Nature's Imagination

Nature's Imagination
Author :
Publisher : Oxford University Press, USA
Total Pages : 232
Release :
ISBN-10 : UOM:39015034038870
ISBN-13 :
Rating : 4/5 (70 Downloads)

Book Synopsis Nature's Imagination by : John Cornwell

Download or read book Nature's Imagination written by John Cornwell and published by Oxford University Press, USA. This book was released on 1995 with total page 232 pages. Available in PDF, EPUB and Kindle. Book excerpt: This collection from a 1992 symposium explores how and why mathematicians, astronomers, neuroscientists, and philosophers are moving beyond classic reductionism toward a new paradigm that accounts for the whole and emphasizes events and relationships. Essays examine the irreducibility of mathematics, the incompleteness theorem, consciousness and the mind-body problem, and the social implications of artificial intelligence. For scientists, philosophers, students, and adventurous readers. Annotation copyright by Book News, Inc., Portland, OR

Metahistory

Metahistory
Author :
Publisher : JHU Press
Total Pages : 483
Release :
ISBN-10 : 9781421415611
ISBN-13 : 1421415615
Rating : 4/5 (11 Downloads)

Book Synopsis Metahistory by : Hayden White

Download or read book Metahistory written by Hayden White and published by JHU Press. This book was released on 2014-12-30 with total page 483 pages. Available in PDF, EPUB and Kindle. Book excerpt: This penetrating analysis of eight classic nineteenth-century thinkers explains how historians use literary techniques to write sophisticated historical works. Since its initial publication in 1973, Hayden White's Metahistory has remained an essential book for understanding the nature of historical writing. In this classic work, White argues that a deep structural content lies beyond the surface level of historical texts.

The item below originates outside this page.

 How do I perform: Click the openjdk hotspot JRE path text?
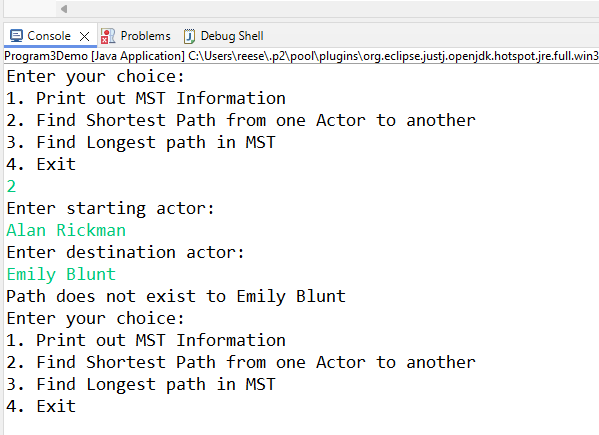[393, 56]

This latent poetic and linguistic content—which White dubs the "metahistorical element"—essentially serves as a paradigm for what an "appropriate" historical explanation should be. To support his thesis, White analyzes the complex writing styles of historians like Michelet, Ranke, Tocqueville, and Burckhardt, and philosophers of history such as Marx, Hegel, Nietzsche, and Croce. The first work in the history of historiography to concentrate on historical writing as writing, Metahistory sets out to deprive history of its status as a bedrock of factual truth, to redeem narrative as the substance of historicality, and to identify the extent to which any distinction between history and ideology on the basis of the presumed scientificity of the former is spurious. This fortieth-anniversary edition includes a new preface in which White explains his motivation for writing Metahistory and discusses how reactions to the book informed his later writing. In a new foreword, Michael S. Roth, a former student of White's and the current president of Wesleyan University, reflects on the significance of the book across a broad range of fields, including history, literary theory, and philosophy. This book will be of interest to anyone—in any discipline—who takes the past as a serious object of study.